Mapping additive and epistatic QTLs for forage quality and yield in soybean [Glycine max (L.) Merri.] in two environments

• Main Authors: Guofu Hu, Bo Wang, Ting Gong, Ran Li, Xin Guo, Wei Liu, Zouzhuan Yang, Chunyan Liu, Wen-Xia Li, Hailong Ning
• Format: Article
• Language: English
• Published: Taylor & Francis Group 2021-01-01
• Series: Biotechnology & Biotechnological Equipment
• Subjects: soybean; crude protein content; neutral detergent fibre content; acid detergent fibre content; dry weight of plant; qtl
• Online Access: http://dx.doi.org/10.1080/13102818.2021.1932593

Soybean plants have high protein content and can be used as a supplementary source of high-protein feed.
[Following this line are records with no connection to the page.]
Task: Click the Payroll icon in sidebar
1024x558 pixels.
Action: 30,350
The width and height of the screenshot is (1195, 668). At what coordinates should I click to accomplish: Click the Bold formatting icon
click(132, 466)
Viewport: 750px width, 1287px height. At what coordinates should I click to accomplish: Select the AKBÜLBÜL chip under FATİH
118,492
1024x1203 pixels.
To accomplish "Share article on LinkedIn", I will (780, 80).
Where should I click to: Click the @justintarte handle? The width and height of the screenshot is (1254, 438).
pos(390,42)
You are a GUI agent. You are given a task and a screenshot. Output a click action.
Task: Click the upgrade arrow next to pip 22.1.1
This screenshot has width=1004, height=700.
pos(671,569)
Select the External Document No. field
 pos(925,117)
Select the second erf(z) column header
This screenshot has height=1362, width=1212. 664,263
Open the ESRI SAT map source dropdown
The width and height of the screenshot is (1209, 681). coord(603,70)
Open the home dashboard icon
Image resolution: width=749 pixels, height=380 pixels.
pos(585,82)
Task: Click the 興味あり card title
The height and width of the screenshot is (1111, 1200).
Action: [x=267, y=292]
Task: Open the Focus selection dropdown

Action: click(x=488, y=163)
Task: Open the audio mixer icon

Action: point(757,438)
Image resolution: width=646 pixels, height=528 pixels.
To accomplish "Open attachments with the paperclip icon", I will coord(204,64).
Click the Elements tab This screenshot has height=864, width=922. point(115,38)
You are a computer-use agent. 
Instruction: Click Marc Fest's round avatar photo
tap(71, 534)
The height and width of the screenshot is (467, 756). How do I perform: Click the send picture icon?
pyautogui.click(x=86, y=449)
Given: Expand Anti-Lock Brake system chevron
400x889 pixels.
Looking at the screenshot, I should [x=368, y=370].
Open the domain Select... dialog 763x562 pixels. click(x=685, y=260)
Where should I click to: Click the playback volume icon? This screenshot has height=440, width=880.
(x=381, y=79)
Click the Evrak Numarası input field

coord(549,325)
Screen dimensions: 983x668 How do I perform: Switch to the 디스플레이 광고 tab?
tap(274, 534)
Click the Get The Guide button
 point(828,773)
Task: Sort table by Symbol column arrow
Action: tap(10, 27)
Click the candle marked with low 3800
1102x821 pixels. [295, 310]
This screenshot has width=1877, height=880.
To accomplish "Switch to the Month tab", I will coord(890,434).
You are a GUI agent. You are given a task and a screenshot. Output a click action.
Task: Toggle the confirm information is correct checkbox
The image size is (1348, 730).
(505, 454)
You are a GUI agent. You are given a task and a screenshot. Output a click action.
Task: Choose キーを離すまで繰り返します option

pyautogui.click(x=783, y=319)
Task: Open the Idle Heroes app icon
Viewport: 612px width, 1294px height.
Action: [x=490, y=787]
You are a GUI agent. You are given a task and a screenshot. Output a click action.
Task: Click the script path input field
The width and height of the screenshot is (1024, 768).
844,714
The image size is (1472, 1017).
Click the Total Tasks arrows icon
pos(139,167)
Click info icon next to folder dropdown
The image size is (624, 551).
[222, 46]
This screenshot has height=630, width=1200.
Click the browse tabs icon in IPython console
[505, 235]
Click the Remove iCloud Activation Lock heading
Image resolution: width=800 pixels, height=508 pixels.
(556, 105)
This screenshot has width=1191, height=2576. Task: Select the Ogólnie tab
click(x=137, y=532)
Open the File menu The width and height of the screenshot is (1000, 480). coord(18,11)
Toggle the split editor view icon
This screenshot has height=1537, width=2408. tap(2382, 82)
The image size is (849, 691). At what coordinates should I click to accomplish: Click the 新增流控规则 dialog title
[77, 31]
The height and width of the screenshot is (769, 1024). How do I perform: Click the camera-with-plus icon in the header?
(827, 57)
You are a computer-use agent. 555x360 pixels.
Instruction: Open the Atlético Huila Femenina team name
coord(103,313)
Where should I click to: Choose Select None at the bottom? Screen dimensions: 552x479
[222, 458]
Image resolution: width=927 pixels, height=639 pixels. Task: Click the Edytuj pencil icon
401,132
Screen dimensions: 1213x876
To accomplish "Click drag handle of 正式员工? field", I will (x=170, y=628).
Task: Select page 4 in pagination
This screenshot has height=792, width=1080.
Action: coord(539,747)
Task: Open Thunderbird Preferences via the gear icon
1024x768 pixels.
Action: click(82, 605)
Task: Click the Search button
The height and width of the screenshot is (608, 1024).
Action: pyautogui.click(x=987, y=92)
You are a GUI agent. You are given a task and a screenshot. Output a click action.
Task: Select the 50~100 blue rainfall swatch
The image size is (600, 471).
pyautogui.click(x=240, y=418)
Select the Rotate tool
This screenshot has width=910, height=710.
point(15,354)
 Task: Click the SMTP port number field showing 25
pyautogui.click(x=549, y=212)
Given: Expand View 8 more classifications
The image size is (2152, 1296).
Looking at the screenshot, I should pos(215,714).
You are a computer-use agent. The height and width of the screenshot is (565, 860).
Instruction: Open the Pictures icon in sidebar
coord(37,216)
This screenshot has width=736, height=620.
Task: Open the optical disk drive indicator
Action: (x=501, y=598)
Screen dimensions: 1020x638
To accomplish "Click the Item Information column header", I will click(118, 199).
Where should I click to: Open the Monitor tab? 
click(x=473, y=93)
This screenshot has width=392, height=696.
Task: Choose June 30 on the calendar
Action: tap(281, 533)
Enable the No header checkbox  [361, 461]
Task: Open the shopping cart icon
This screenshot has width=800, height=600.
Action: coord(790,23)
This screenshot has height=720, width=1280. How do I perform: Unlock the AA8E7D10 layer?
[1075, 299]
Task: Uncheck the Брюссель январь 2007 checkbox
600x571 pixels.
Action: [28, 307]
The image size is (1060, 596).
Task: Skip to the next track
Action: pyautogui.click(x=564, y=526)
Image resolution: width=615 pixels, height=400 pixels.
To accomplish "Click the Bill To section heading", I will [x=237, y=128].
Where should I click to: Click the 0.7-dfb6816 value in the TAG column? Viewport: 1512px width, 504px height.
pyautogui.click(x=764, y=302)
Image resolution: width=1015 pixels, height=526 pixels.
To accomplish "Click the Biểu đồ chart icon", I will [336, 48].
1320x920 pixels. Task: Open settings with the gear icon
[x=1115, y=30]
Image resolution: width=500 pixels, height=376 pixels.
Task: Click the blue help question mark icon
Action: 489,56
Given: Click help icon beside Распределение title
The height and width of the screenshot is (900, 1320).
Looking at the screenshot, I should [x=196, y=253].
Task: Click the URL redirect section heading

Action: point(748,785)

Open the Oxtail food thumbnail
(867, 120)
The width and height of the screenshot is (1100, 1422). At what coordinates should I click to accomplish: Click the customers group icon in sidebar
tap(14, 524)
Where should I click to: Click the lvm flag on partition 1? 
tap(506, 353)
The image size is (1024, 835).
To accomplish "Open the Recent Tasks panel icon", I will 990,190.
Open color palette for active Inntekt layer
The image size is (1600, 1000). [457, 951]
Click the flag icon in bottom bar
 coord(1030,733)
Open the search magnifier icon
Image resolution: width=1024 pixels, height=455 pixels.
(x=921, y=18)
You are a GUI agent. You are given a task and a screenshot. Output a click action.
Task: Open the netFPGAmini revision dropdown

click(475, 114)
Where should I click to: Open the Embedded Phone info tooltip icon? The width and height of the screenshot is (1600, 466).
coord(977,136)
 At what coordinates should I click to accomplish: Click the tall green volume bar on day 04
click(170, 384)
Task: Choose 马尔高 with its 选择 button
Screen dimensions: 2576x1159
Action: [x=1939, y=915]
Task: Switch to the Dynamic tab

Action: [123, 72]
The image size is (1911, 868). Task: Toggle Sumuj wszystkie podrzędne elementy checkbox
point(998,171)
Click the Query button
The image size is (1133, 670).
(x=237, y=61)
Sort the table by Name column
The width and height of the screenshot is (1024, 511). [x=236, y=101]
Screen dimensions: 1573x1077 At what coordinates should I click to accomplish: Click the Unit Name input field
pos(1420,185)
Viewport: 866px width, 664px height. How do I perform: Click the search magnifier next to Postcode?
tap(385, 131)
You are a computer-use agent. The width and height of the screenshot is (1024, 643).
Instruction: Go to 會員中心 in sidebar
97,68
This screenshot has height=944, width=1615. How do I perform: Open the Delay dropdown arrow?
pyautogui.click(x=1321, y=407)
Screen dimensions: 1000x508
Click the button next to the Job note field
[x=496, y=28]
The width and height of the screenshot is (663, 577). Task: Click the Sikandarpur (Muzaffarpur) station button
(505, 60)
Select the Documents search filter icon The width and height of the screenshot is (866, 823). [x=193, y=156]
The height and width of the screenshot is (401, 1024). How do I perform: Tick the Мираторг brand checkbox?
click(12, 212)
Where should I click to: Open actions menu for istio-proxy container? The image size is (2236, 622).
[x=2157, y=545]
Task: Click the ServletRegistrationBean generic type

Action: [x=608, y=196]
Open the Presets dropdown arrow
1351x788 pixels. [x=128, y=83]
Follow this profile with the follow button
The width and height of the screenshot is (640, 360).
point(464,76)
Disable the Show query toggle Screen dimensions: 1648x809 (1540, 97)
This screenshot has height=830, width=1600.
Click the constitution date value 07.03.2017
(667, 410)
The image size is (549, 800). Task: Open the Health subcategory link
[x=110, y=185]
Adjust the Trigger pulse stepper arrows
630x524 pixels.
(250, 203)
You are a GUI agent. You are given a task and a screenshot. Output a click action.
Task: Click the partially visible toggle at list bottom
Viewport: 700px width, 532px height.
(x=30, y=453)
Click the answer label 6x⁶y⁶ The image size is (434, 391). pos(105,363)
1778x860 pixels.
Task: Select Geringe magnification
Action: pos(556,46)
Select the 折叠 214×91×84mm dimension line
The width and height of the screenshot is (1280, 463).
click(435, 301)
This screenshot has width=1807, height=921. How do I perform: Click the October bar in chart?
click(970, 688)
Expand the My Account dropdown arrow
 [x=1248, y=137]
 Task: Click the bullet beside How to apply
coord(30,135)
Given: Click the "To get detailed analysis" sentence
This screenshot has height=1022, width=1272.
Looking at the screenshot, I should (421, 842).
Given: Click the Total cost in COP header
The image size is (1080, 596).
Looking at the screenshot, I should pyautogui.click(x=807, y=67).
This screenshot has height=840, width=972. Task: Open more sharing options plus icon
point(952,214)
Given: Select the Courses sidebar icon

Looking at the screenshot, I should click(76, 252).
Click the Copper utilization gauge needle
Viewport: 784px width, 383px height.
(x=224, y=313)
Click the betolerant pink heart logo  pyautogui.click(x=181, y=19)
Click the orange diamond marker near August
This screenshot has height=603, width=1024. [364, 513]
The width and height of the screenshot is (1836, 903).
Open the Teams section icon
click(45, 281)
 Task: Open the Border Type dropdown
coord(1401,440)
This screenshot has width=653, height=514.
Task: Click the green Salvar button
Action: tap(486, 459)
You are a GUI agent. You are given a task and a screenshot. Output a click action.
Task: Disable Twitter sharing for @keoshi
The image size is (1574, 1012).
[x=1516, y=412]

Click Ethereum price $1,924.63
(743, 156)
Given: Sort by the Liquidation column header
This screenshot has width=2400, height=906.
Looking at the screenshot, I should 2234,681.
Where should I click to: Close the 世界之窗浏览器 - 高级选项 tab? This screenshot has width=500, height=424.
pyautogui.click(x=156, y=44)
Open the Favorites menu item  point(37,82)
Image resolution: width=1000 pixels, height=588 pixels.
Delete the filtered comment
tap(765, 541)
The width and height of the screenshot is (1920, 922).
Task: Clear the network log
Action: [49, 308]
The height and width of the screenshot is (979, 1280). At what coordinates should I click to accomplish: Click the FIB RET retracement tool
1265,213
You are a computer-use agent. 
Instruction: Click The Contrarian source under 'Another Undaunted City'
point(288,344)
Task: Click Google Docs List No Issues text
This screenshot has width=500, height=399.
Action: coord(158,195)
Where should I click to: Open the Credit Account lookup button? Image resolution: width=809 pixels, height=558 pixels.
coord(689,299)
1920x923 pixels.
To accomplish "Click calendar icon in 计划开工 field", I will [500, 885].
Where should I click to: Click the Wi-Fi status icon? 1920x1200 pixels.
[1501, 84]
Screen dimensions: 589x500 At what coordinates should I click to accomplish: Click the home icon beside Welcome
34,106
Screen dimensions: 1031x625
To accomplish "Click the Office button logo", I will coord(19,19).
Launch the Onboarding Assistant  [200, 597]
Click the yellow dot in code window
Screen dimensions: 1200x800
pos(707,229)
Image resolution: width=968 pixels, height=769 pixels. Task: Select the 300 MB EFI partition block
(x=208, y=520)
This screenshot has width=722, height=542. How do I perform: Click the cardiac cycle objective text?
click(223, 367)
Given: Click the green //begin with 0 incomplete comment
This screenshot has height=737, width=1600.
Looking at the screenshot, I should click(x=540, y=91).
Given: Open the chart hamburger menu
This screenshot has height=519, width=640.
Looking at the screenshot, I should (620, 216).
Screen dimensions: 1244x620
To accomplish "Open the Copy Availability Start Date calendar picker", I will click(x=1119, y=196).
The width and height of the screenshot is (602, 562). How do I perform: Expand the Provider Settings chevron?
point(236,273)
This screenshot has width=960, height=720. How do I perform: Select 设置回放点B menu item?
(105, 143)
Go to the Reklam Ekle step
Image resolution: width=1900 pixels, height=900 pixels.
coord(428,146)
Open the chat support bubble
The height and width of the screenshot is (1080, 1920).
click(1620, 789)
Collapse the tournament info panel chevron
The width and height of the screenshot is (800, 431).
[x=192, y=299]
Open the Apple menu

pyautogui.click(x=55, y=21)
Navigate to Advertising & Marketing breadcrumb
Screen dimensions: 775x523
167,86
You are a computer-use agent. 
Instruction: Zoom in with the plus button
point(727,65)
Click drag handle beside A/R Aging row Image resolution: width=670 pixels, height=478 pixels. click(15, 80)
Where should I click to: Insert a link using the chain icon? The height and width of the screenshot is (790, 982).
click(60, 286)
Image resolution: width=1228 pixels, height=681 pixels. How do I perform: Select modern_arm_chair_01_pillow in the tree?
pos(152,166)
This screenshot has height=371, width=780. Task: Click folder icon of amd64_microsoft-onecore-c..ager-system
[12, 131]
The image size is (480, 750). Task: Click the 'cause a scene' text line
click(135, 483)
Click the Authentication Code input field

To map quantitative trait loci (QTL) for the content of crude protein (CP), neutral detergent fibre (NDF), acid detergent fibre (ADF) and dry weight of plant (DWP) in R2 stage of soybean, two recombinant inbred lines, RIL3613 and RIL6013, containing 134 and 156 RILs, derived from the cross of Dongnong L13 × Heihe 36 and Dongnong L13 × Henong 60, were planted for two consecutive years. Based on a simple sequence repeat (SSR) linkage map, QTLs of CP, NDF, ADF and DWP were mapped by interval mapping (IM) and inclusive composite interval mapping method (ICIM) using additive effect, epistatic effect and environmental interaction model. The variance components of genotype, environment and genotype × environment (G × E) interaction for quality and yield traits in the two RIL populations were significant under multiple environmental conditions. Eighteen additive effect QTLs on 10 of 20 soybean chromosomes explained 7.02%–15.67% and 2.13%–11.42% of the phenotypic variation in RIL3613 and RIL6013, respectively. Three epistatic QTL pairs related to CP and six ones for DWP were identified. Eight additive effect QTLs for CP, eight ones for NDF, three ones for ADF, and another three ones for DWP were identified by genotype × environment interaction analysis. One epistatic QTL for CP, 11 epistatic QTL pairs for ADF and 38 ones for NDF were identified. These results can provide better understanding of the genetic basis of soybean feed quality and yield.